*ABOUT THIS TASK*
Would you filter the listing below so that only lines with the word "link" remain?

*STUDY MATERIAL*

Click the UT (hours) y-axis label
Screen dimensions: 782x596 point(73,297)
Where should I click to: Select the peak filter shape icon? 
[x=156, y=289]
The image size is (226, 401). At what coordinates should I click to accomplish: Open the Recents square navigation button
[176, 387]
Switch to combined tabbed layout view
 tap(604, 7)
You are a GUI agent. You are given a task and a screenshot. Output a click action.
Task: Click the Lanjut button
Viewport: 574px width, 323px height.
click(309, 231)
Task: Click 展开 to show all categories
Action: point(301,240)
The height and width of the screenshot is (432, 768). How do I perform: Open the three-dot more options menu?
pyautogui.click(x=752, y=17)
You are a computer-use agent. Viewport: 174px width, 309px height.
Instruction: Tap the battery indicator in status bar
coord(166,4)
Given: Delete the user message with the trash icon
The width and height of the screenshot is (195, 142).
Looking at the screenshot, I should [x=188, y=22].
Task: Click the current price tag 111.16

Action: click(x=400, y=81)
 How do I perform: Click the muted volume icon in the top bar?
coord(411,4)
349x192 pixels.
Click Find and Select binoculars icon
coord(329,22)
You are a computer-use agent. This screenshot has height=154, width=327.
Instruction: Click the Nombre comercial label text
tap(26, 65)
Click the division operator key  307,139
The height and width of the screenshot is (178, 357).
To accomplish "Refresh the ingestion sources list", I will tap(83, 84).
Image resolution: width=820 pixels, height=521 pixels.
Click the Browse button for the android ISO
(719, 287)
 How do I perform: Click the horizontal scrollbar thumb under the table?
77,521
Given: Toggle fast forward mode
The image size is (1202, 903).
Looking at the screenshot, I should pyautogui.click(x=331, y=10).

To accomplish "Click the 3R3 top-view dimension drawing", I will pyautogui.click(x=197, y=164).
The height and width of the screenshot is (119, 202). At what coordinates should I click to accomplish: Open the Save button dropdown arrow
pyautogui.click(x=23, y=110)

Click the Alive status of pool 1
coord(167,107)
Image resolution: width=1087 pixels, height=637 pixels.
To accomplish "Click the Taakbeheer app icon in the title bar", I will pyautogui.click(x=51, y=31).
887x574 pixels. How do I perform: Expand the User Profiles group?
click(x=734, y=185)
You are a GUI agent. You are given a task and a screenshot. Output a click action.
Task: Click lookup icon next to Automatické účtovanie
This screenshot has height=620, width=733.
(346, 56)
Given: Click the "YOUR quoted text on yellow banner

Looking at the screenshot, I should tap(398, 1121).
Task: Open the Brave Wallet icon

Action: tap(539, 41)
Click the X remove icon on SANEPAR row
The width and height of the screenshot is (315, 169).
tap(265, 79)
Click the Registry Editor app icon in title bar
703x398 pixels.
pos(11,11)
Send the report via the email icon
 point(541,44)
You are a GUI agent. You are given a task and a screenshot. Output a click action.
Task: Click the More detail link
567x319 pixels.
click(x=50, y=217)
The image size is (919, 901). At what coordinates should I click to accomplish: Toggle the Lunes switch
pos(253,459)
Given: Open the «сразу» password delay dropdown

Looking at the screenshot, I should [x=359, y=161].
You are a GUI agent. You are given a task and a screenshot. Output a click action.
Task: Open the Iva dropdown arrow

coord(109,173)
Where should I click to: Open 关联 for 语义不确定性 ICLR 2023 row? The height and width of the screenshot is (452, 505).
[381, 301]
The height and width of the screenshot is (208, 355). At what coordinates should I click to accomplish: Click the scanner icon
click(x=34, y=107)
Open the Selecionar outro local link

*EXERCISE ANSWER*
Task: Click the More detail link
Open the Selecionar outro local link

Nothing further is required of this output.